* **Text to read**
• • • •
Because of the shadow effect by neighboring nanotubes, it is sometimes difficult to uniformly coat the nanotubes/nanofibers especially if the length-to-diameter aspect ratio is high, as is sometimes the case for the aligned carbon nanotube array. In this case, the coating source beam is desirably directed obliquely incident on the substrate and the substrate is rotated. When the mean free path of molecules is much smaller than the distance between the source and the substrate (like a typical sputtering environment), such a shadowing effect is much smaller than in the case of evaporation process. The resultant structure, FIG. 1(b), has a desirable nanostructure dimension with a high aspect ratio and a small diameter (equivalent to a sharp tip) suitable for field emission at a practical low electric fields. The desired diameter of the inventive, carbide or nitride coated emitter structure of FIG. 1(b) is less than 200 nm, preferably less than 50 nm. Alternatively, a somewhat larger diameter nanostructure can be used, provided that the tip region is tapered to a sharp geometry with the radius of curvature less than 200 nm, and preferably less than 50 nm.
• • • •
* **Available data**
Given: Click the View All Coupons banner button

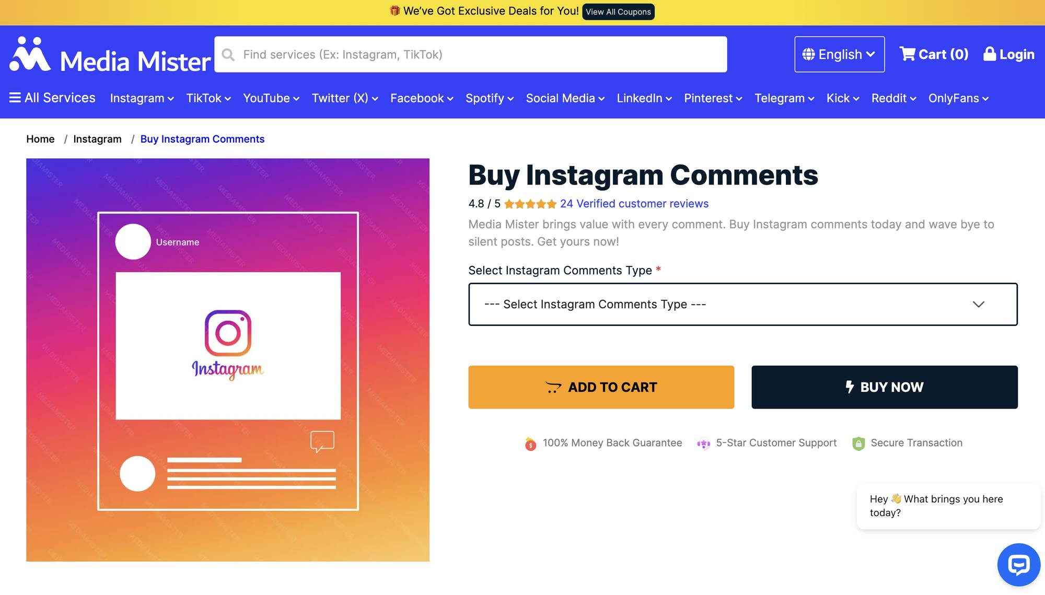Looking at the screenshot, I should pos(618,11).
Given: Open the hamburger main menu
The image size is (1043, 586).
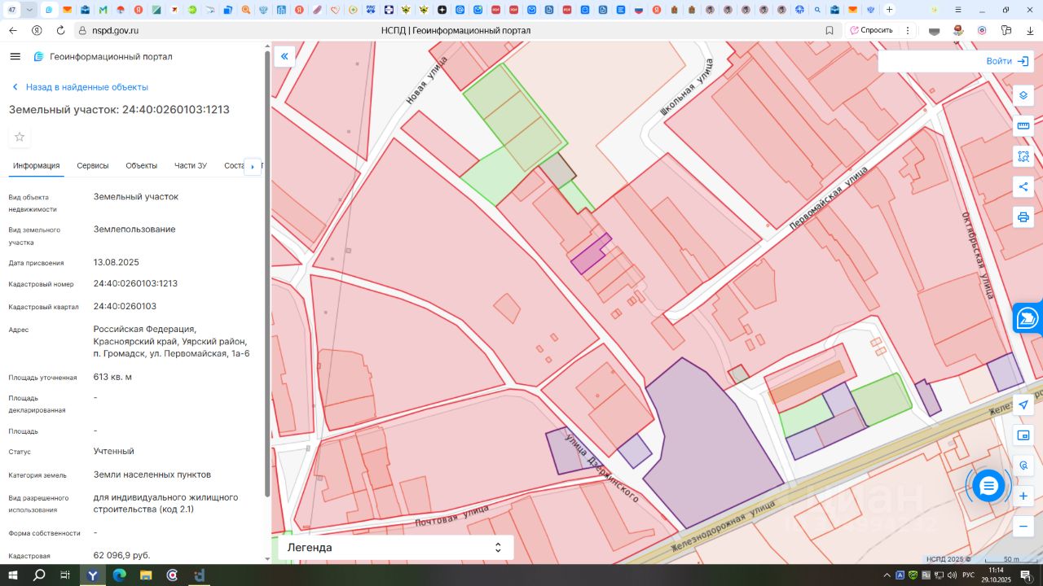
• • • •
* **Work instructions**
Could you continue the text on coating nanotubes for field emission, picking up right after its final sentence?

* **Exercise answer**
FIG. 2 shows an alternative technique of fabricating the carbide or nitride coated emitter structure. In this approach, an aligned, nanoscale field emitter array of carbide or nitride field emitters is created by first depositing a component metal 20 (FIG. 2(b)) as by sputtering, evaporation or chemical vapor deposition (CVD). The surface material is then converted to carbide or nitride 21 by heat treatment (FIG. 2(c)). In the case of carbide emitter surface, the process can utilize the existing carbon nanotube template material as a conveniently located, intimately contacting source of carbon. For example, if a metallic tantalum (Ta) is deposited on carbon nanotube surface and then the structure subjected to a sufficiently high heat treatment temperature, a diffusional reaction takes place for the Ta and C to combine and form a TaC compound. The heat treatment is carried out in an inert gas or carbon-containing gas, as the inadvertent presence of oxygen can cause undesirable burning away of carbon nanotube material as CO or CO₂ gas. The desired heat treatment temperature and time for such diffusional formation of carbide emitter layer is in the range of 500-2500° C., preferably 800-1600° C., for a period in the range of 1 minutes to 1000 hrs, preferably 5 minutes to 100 hrs. In the case of nitride based emitters, the heat treatment is preferentially carried out in a nitrogen-containing atmosphere such as nitrogen gas or ammonia gas optionally together with an inert gas or hydrogen gas.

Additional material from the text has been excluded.